Sunday Worship
8:00 am Contemporary Worship in Upper Farnham Hall
9:30 am Holy Eucharist, Rite II in the Sanctuary
7:00 pm Taizé Service
Weekday Services
Tuesdays, 7:00 am, Eucharist for Peace & Justice
In the year that King Uzziah died, I saw the Lord sitting on a throne, high and lofty; and the hem of his robe filled the temple. Isaiah 6:1
Our reading from Hebrew Scripture this past Sunday was the call of Isaiah in Isaiah 6. It was a day that the prophet Isaiah would never forget. A day of a great vision and call.
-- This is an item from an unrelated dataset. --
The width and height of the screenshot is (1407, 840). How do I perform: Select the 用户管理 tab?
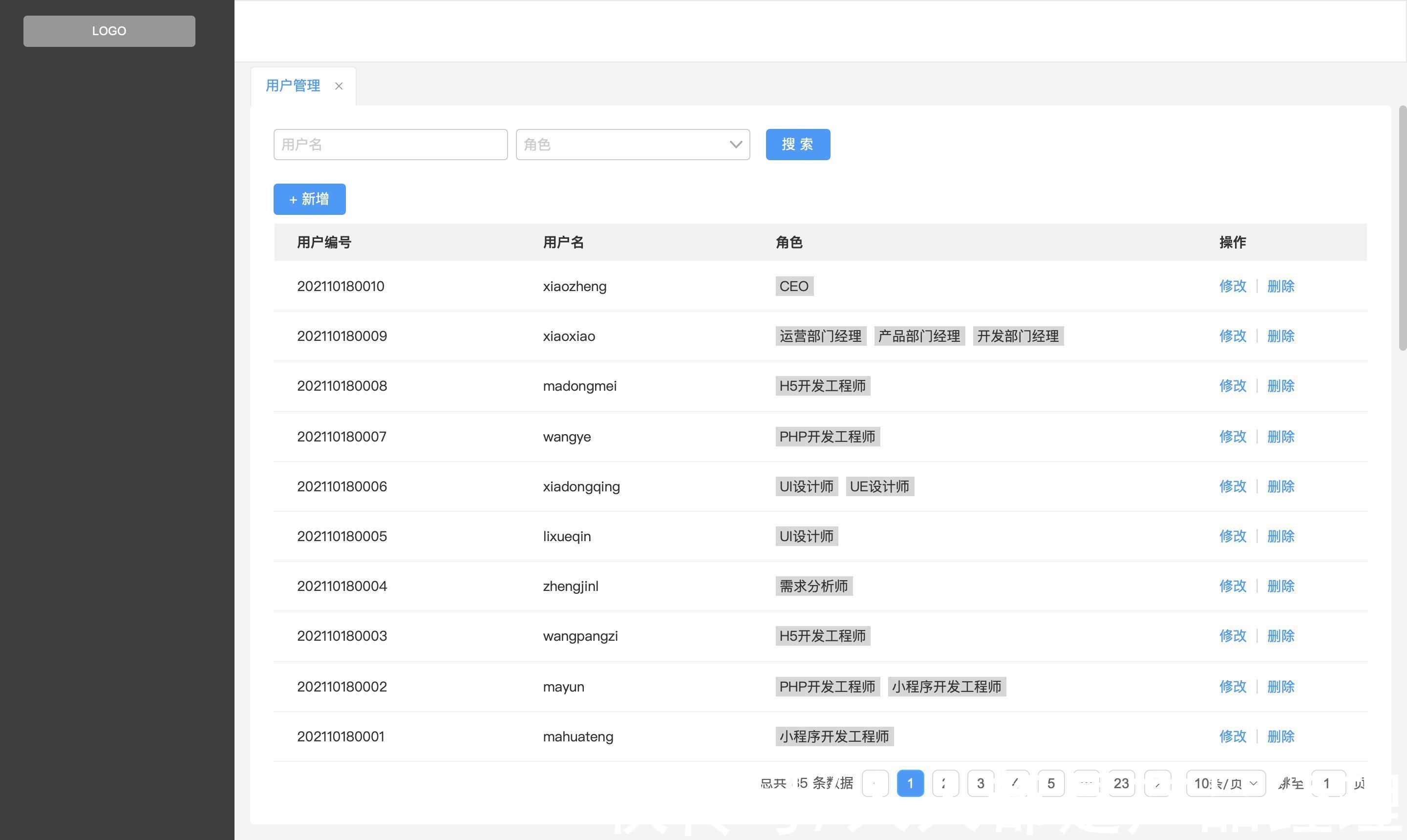pos(292,85)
We all have moments in our lives that we are not likely to ever forget. Beginning Friday afternoon, a snowstorm blew into Baltimore and the surrounding region that will go down in the history books as one of the biggest (or the biggest) snowstorm ever for Maryland. Most of us have been housebound since that storm---or at least we have inhabited a small radius of living since the storm. On Friday evening, before the blizzard hit, Bryan and I walked up to Hampden to the pasta bar Grano to pick up dinner. We mostly wanted to see the snow falling on a beautiful evening. We also were a bit curious about the road conditions. As the storm ended, all four of us walked into Druid Hill Park to see the winter wonderland. People were out and about—many trying to shovel their cars out of huge drifts of snow. The pace has been leisurely. The electricity has stayed on. We’ve had plenty of food and been warm. The New Orleans Saints even won the Super Bowl. But an event that I will never forget—no, not an event like that.
For all of us, there are certain events in life that are touchstones that we come back to again and again. What made the Super Bowl victory for the New Orleans Saints special was putting it in context with the horror of Hurricane Katrina. For our country, we will remember September 11, 2001—where we were, what we were doing. Some of us remember the day John Kennedy was assassinated. The day of the moon walk. The day Martin Luther King, Jr. or Bobby Kennedy was shot. Some remember Pearl Harbor. For the founders of Memorial Church, the day they heard the news that the Civil War had begun. We also remember the day we were married. The day a child was born. The day a parent died. The day an earthquake hit. The day we gave up alcohol for good.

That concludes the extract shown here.